◆ EXERCISE AIM
Please rescale the rows from the first line through the line containing "Change my preferences [button] (211, 2557)", both included, reproducing each line with the request kept. Multiply only the answer coordinates by 1.95 and round them to whole numbers, with halves going up.

◆ SOURCE DATA
========

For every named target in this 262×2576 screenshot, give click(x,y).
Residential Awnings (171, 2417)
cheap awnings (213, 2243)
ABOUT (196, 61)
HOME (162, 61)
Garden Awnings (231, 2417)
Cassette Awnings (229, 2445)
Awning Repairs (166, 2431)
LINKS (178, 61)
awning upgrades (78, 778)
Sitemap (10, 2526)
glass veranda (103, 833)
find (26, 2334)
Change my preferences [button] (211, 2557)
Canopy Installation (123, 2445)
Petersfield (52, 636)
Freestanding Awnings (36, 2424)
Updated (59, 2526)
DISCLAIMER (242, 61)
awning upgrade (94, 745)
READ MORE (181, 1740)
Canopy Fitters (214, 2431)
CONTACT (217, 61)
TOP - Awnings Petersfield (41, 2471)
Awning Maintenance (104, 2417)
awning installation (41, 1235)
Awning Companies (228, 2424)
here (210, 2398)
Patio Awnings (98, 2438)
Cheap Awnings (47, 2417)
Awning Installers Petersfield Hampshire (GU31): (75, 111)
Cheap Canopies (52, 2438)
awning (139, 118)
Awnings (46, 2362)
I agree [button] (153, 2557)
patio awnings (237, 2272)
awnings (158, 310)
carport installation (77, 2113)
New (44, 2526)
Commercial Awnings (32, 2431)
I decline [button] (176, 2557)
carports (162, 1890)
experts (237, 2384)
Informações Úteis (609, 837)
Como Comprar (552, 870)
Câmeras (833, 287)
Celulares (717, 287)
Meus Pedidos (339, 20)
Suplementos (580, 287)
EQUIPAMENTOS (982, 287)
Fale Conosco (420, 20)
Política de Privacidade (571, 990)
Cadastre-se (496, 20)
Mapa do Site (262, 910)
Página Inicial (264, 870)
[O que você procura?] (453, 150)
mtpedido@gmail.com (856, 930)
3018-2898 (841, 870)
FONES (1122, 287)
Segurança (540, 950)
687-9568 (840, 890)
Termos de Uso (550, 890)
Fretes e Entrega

========

◆ FINISHED EXERCISE
For every named target in this 262×2576 screenshot, give click(x,y).
Residential Awnings (333, 4713)
cheap awnings (415, 4374)
ABOUT (382, 119)
HOME (316, 119)
Garden Awnings (450, 4713)
Cassette Awnings (447, 4768)
Awning Repairs (324, 4740)
LINKS (347, 119)
awning upgrades (152, 1517)
Sitemap (20, 4926)
glass veranda (201, 1624)
find (51, 4551)
Change my preferences [button] (411, 4986)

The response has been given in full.